Newly re-elected Iranian President Hassan Rouhani gestures after delivering a televised speech in the capital Tehran on May 20, 2017

Multiple social media companies have reportedly been working with the Iranian government to censor content that does not meet the approval of the country’s strict religious authorities.

The Independent reports that social media companies such as Instagram, Twitter, and YouTube have come under criticism for appearing to collaborate with the Iranian government to remove “immoral” content from their platforms, content that defies the Iranian government’s strict religious codes. Many of these apps are blocked within Iran but can often be accessed through the use of proxies and VPN servers.

Iran’s new communications minister Mohammad-Javad Azari Jahromi has plans to lower the countries strict rules relating to apps such as Instagram and Twitter, but Jahromi has been quoted in multiple publications as having been in talks with tech companies to operate within the country once they abide by Iran’s “morality” rules.  Jahromi stated in an interview in an Iranian daily newspaper, “[Twitter] has announced that it is prepared to negotiate to resolve problems.”

Former communications minister Mahmoud Vaezi also stated that the Iranian Supreme Council of Cyberspace (SCC) was in talks with Instagram to remove “immoral” content. “We have contacted the managers of Instagram and they have responded that they are ready from a moral perspective to filter pages that have criminal content,” said Vaezi. The Independent reached out to Twitter, YouTube, and Instagram for comment but received no reply.

The Internet is not viewed favorably by Iran’s Committee for Promoting Virtue and Prohibiting Vice which believes that it can be a corrupting influence within the country. “Bad hijab is a bad thing but cyberspace is a hundred times worse,” Friday prayer leader Ayatollah Mohammad-Ali Movahedi Kermani, who heads the committee stated.
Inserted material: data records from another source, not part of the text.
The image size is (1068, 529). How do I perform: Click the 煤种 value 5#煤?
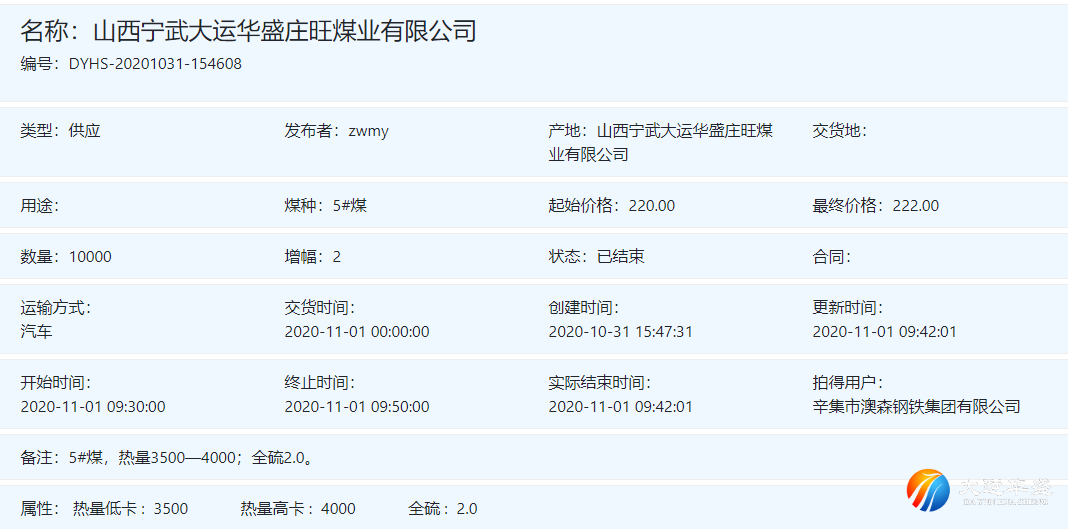[x=350, y=206]
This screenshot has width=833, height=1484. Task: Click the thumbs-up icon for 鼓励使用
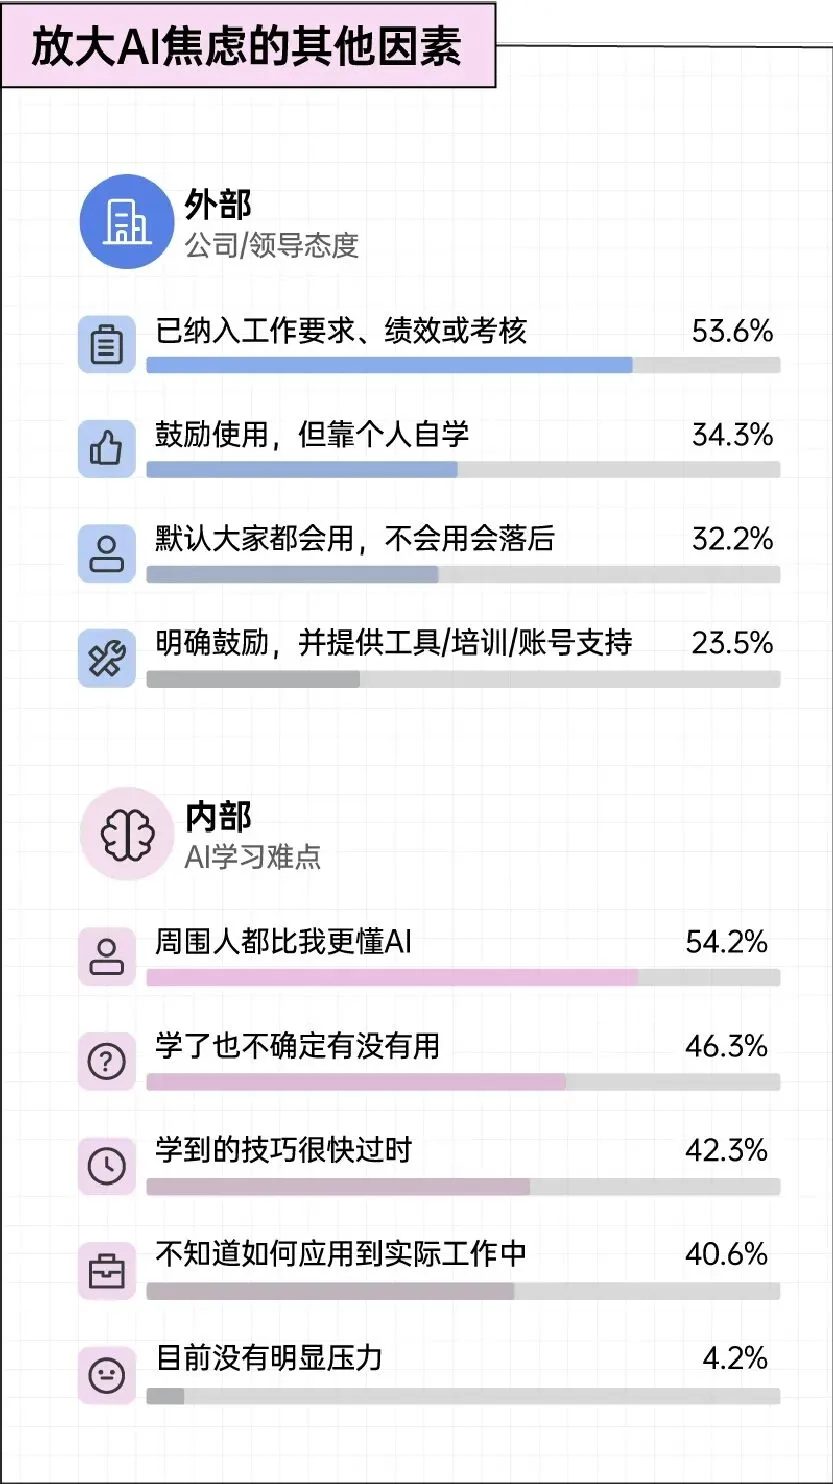pyautogui.click(x=107, y=449)
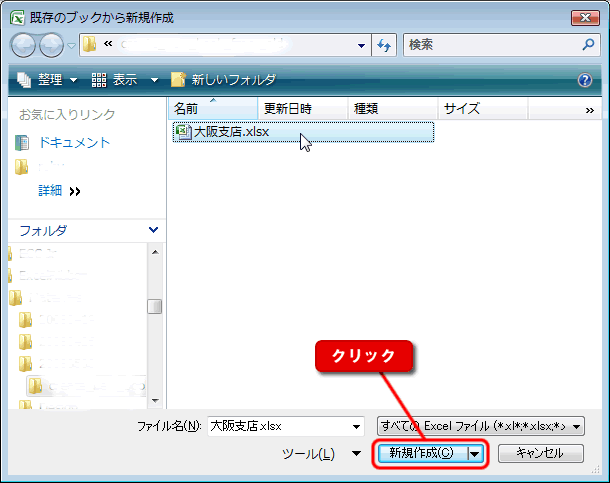
Task: Select the 大阪支店.xlsx file icon
Action: click(x=183, y=131)
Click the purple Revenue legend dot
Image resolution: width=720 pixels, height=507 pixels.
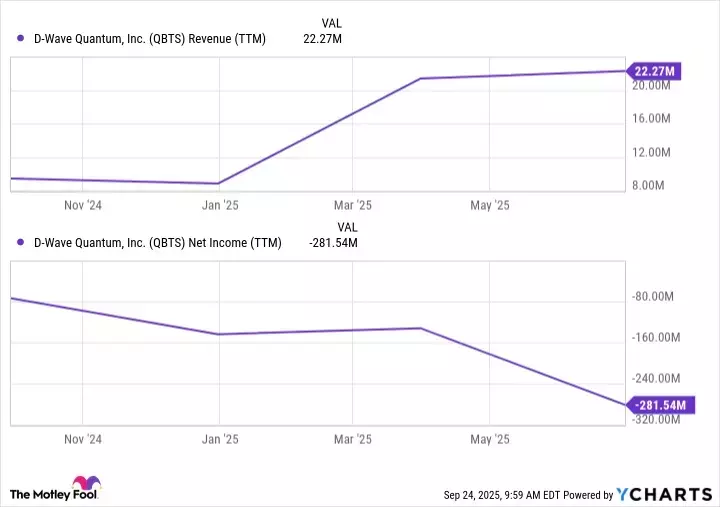[x=21, y=38]
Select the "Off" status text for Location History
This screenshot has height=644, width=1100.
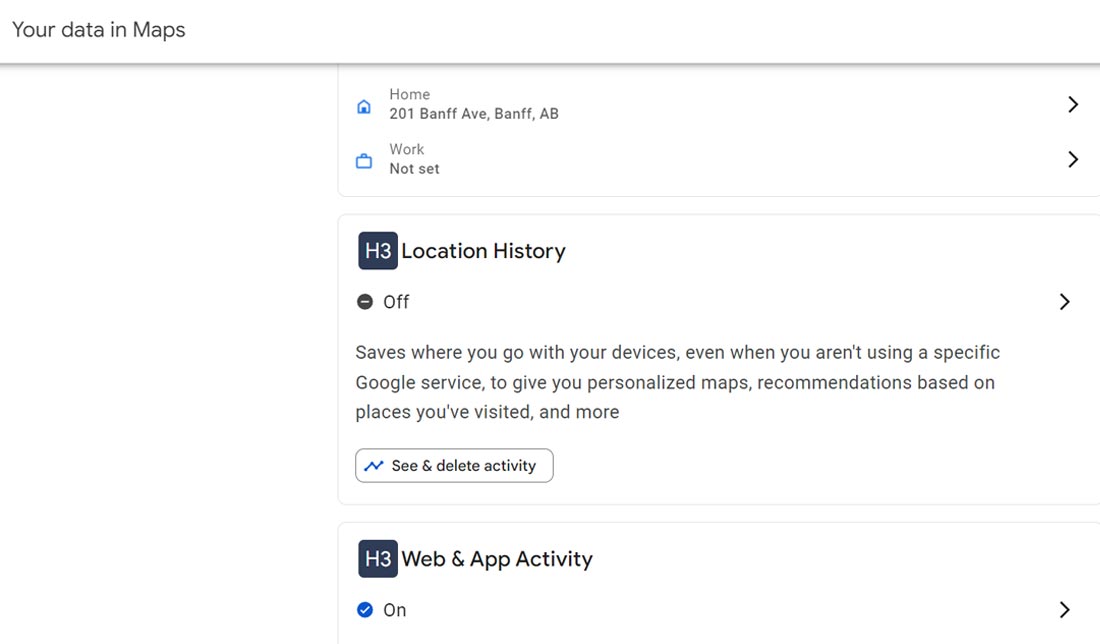pos(396,302)
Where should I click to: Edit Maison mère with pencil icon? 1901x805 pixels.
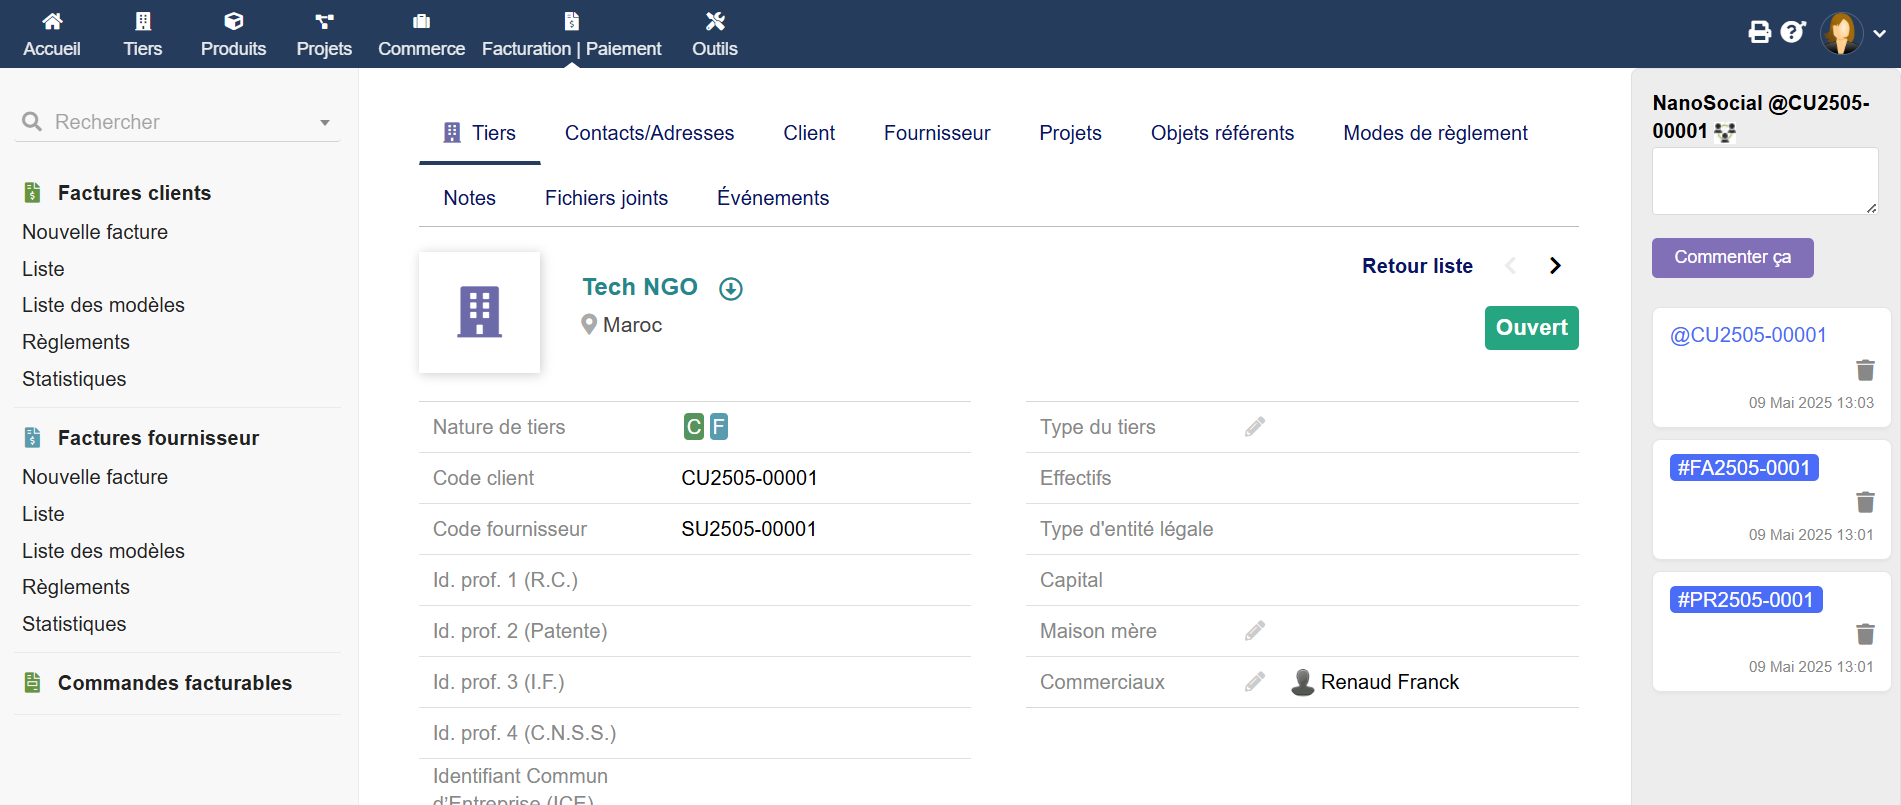[1255, 631]

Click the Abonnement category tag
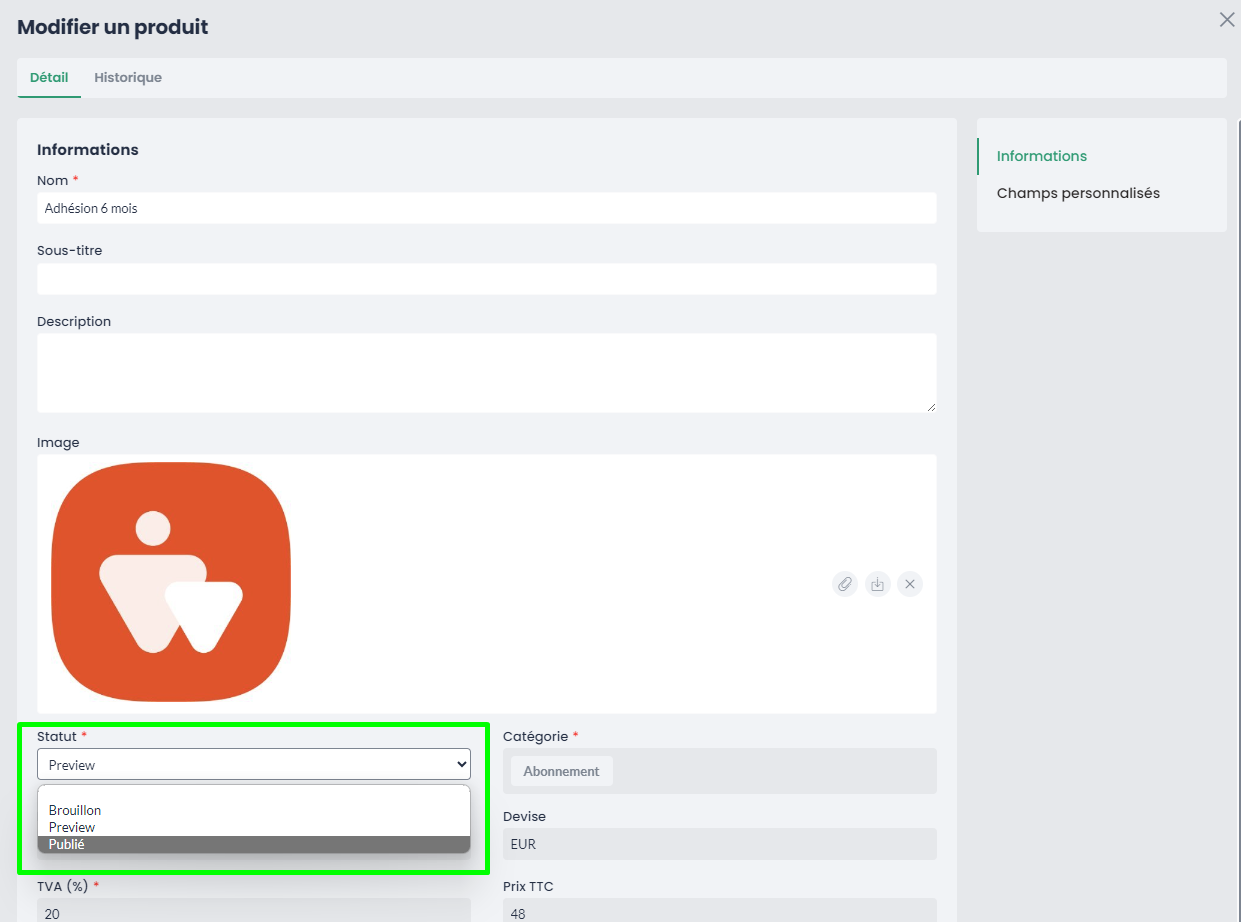(561, 771)
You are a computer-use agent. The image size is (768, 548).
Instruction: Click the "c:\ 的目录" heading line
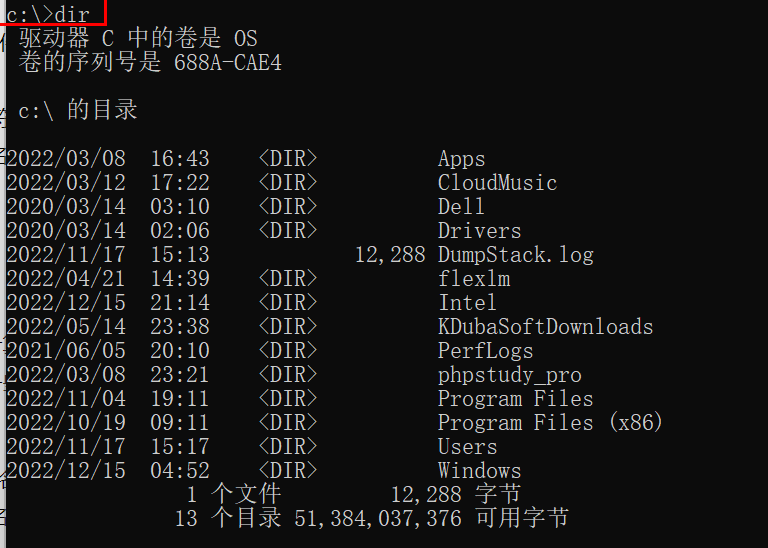[x=78, y=111]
He continued to say, “Cyberspace can uproot religion and Islam completely.”

Kaveh Azarhoosh, an internet policy analyst and masters candidate at Oxford University’s Internet Institute discussed previous rumors that encrypted messaging app Telegram had cooperated with the Iranian government saying, “Our hunch the whole time was that the Iranian government claimed they were talking to high-level people at Telegram, but they weren’t really, and it was all just propaganda.”

Azarhoosh continued to warn about the future of tech companies working with governments such as Iran saying, “What’s dangerous is if these companies are not transparent about their dealings with Iran. The Iranian government is one of the biggest abusers of limiting information in the world. These proposed measures would invade people’s privacy and right to expression and could be a matter of life and death for bloggers and other activists.”